What exactly happens during a spring equinox? The word “equinox” means “equal night” so the vernal and autumnal equinoxes are the two days in the year where the hours of light and dark are almost equal. We had planned a spring picnic on this day. I did worry that we would miss this given the unpredictable weather in the previous days, but I needn’t have worried. It was a gloriously (unusually hot) day.  So with a quick M&S stop for food supplies and picnic blanket in hand, we headed to our favourite spot in the grounds of Nostell Priory and laid amongst the daffodils under the trees.

Our reading book for the week was a beautiful little book called Crinkle Crackle CRACK It’s Spring. This is the story of a child that during one winter night awakes to a bear in the back garden. They journey together through the snowy forest as other animals eagerly join in, creating a parade to welcome the spring, the ground thaws, and the icy pond breaks, trees begin to bud and more animals join in until… CRACK! Spring bursts! Perfect for our spring themed week.

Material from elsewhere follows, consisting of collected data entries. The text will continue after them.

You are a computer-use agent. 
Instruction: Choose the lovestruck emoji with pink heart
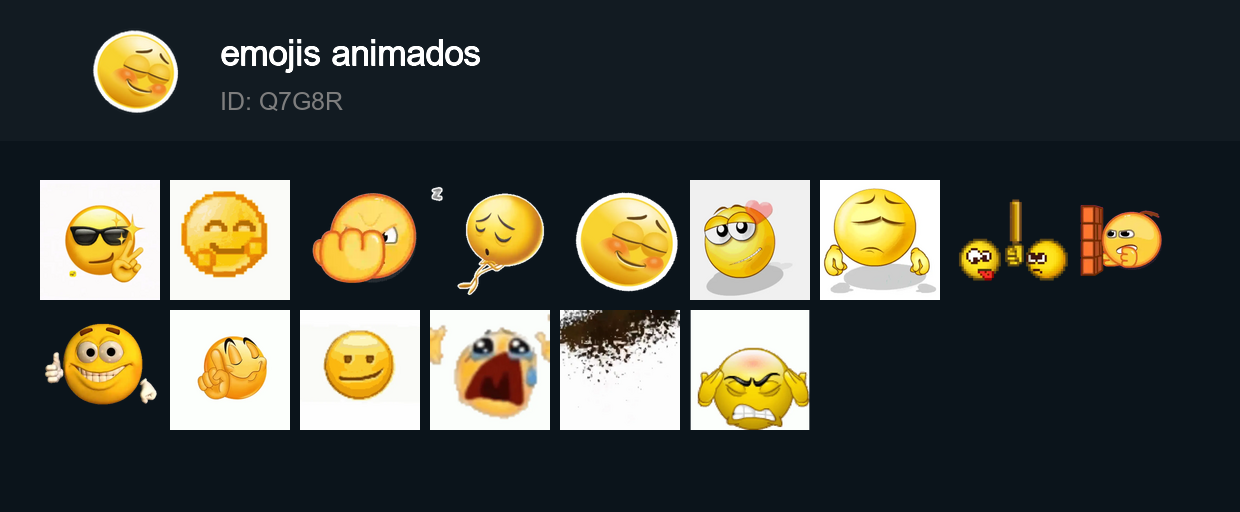[x=750, y=240]
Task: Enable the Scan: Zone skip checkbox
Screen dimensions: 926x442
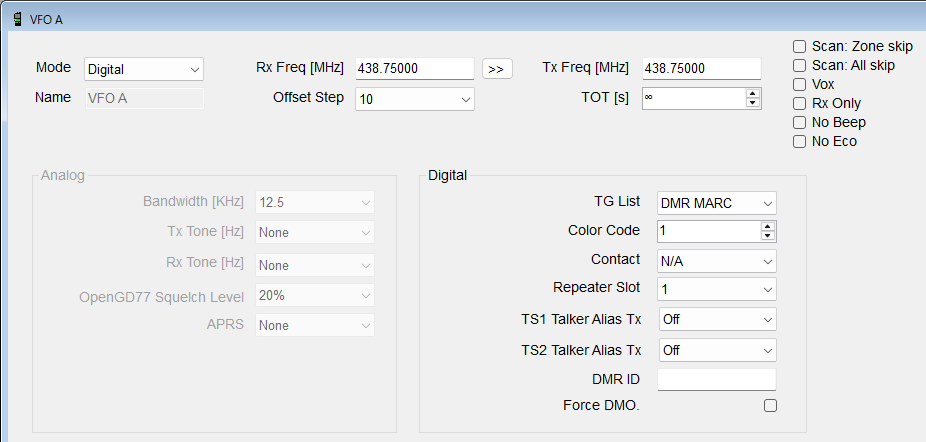Action: pos(799,46)
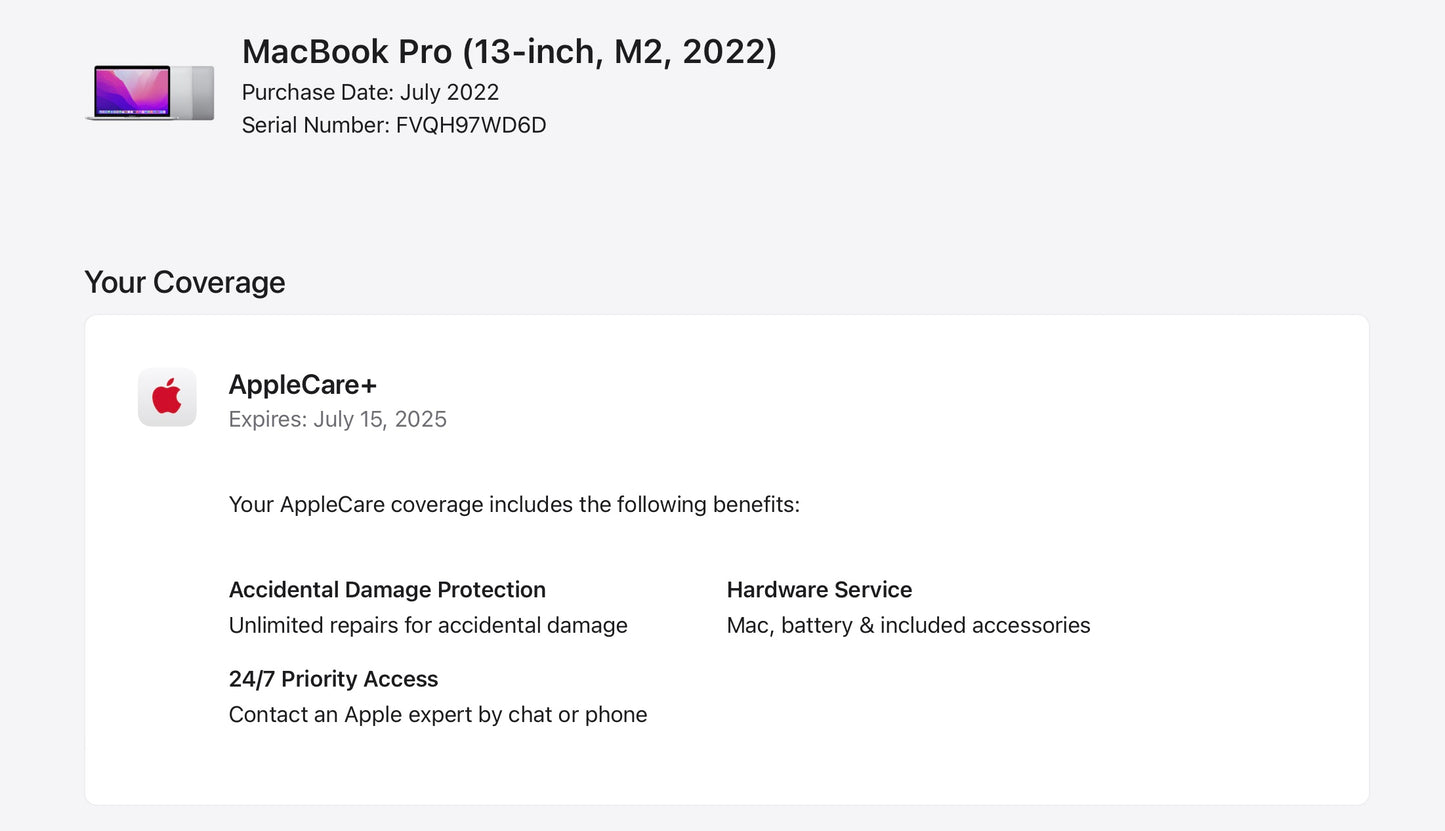
Task: Click the AppleCare coverage benefits intro sentence
Action: point(514,504)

Our poem of the week was again taken from the book I Am The Seed That Grew The Tree. There were a couple of really lovely poems in the book signalling the start of Spring, but after careful deliberation, we chose the very beautiful Daffodils by William Wordsworth. I found the words and style of writing a more advanced learning level for Neiva. Her hyperlexia means she is a very advanced reader so she does need challenging in this area.

When it comes to maths work, we put aside our paper based maths work this week and signed up to some really wonderful websites specifically catered towards primary school age children. There are quite a few websites ranging in costs, from free to subscription based to suit all budgets.

Our routine now has slightly adapted as the weeks have progressed. Instead of going out to the school house in the garden first thing, we sit in the house and do some maths work on the laptop first. It saves me taking the laptop back and forth and saves a lot of preparation time once we are in there. We downloaded math based apps on her iPad so even in her leisure time she wants to play these games which only enhance her learning experience. As there are so many apps and programs to choose from I should really do a separate post for this, so if that is something that you are interested in finding out more information on, please leave me a little comment below or via Instagram.

The art of the week (as it turned out) is one of my favourite paintings. Well, actually Claude Monet’s entire springtime collection is. He absolutely loved painting outdoors ‘en plein air’ – in the open air and you can feel his love of the outdoors in every one of his creations. An Orchard in Spring by Claude Monet, 1886, features Monet’s daughter sat reading her book in his Orchard. What a wonderful way to spend an afternoon.

One of the extension tasks to complete in the curriculum this week was to plant wildflowers. I had seen a post on the Nurture Nature Kids Facebook group on planting flower seeds using a newspaper potter. The newspaper is biodegradable eliminating the need for plastic pots. Since we had mountains of Neiva’s old Charlie & Lola magazines lying around the house, it seemed the perfect excuse to reuse them. We purchased some sunflower seeds and a small bag of soil and got to work making our newspaper plant pots. I have to say, this was an absolute hit with Neiva. She loved doing this activity.

We finished our study of the Spring Equinox by making these wonderful flower tarts (like jam tarts except flower shaped and filled with lemon curd). We used Jamie Oliver’s sweet short crust pasty filling which I find works every time, and the flower cookie cutters were from Wilko

Once again, I am finding that this curriculum is enhancing Neiva’s learning experience so much. She really is going from strength to strength. Friends and family have noticed in the last few weeks she is so calm, happier and much more conversational. It really is the most wonderful way to learn.